*** Opening of Record excerpts ***
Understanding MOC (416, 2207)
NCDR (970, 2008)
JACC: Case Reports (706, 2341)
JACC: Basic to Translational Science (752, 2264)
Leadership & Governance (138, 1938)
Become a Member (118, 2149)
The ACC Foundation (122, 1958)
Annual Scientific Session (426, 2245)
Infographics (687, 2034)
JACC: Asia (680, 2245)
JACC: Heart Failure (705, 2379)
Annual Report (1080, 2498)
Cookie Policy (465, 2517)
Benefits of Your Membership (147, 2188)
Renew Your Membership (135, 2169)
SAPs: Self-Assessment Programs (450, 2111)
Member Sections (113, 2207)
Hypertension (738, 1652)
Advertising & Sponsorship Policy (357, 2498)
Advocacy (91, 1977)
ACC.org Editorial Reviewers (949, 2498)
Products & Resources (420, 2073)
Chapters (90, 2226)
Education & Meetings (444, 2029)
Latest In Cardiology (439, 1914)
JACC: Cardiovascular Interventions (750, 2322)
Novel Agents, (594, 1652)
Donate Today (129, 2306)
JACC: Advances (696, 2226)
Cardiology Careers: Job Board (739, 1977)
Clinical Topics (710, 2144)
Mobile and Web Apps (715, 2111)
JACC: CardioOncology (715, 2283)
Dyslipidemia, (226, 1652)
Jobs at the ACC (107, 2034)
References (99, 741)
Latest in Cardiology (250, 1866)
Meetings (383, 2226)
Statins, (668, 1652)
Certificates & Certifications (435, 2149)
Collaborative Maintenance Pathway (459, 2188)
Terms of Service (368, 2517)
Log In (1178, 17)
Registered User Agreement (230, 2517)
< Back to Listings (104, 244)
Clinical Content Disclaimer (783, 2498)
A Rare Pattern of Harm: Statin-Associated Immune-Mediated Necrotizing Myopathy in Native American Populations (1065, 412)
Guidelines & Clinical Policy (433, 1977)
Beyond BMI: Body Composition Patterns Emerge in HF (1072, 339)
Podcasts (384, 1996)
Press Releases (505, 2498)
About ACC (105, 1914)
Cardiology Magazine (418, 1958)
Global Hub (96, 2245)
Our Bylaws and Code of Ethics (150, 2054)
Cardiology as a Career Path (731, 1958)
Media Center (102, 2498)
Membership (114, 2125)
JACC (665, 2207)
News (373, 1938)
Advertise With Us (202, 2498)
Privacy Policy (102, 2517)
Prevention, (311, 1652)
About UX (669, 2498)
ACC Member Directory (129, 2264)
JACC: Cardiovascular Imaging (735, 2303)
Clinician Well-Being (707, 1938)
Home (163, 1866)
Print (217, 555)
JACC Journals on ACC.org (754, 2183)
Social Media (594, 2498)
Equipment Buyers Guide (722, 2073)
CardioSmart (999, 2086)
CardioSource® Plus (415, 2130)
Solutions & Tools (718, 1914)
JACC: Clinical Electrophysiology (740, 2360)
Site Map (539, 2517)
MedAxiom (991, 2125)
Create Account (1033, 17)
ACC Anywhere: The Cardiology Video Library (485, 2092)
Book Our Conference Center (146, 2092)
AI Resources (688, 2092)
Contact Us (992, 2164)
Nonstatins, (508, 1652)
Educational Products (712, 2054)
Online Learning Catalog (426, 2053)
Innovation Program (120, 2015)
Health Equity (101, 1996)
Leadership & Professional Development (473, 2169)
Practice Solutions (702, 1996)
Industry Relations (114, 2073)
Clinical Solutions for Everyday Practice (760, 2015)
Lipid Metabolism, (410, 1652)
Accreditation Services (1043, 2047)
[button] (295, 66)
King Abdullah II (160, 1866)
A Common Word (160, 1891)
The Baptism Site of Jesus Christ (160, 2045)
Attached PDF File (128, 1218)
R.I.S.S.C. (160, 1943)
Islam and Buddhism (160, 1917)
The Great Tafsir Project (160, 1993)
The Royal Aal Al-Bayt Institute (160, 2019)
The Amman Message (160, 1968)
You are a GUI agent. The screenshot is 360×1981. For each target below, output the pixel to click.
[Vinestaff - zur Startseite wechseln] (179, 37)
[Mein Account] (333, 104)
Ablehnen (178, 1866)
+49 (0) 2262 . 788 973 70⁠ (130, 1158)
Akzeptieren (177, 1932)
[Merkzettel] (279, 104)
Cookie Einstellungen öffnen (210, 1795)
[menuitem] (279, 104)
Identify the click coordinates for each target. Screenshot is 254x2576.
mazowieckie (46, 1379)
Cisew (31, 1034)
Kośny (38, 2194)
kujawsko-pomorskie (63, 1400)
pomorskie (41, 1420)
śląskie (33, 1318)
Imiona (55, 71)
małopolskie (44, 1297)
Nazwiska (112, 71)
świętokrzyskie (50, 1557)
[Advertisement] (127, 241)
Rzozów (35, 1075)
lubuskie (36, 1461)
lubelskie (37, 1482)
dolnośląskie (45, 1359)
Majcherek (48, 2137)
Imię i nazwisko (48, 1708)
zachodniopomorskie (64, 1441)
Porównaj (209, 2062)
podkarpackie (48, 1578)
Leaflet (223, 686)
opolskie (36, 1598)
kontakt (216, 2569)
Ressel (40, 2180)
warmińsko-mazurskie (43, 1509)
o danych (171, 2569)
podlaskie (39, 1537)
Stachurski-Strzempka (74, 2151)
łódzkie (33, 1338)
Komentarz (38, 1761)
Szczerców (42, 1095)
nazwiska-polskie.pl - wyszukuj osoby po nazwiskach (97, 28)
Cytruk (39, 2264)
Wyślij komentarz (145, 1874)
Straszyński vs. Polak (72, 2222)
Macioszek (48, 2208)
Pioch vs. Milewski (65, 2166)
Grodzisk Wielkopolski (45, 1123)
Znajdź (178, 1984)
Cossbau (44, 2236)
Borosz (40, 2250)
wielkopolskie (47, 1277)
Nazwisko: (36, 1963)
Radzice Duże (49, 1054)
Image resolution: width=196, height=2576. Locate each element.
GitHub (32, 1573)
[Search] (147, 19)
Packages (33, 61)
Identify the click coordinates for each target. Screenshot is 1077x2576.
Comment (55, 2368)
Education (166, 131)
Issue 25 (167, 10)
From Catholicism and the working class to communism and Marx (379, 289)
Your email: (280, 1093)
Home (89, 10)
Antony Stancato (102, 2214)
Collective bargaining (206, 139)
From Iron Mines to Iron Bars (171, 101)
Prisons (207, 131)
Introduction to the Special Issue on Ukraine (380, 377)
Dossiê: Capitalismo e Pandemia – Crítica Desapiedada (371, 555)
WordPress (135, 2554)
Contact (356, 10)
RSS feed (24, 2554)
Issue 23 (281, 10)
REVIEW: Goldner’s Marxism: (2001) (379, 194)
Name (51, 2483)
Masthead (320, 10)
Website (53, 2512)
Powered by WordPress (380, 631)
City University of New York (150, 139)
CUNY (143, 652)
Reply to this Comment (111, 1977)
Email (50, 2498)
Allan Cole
*** Close of Record excerpts ***
> [Exercise brief]: Above are the records; copy exactly the lines from the line with "Certificates & Certifications (435, 2149)" through the line with "Clinical Content Disclaimer (783, 2498)", both included.

> [Answer to the problem]:
Certificates & Certifications (435, 2149)
Collaborative Maintenance Pathway (459, 2188)
Terms of Service (368, 2517)
Log In (1178, 17)
Registered User Agreement (230, 2517)
< Back to Listings (104, 244)
Clinical Content Disclaimer (783, 2498)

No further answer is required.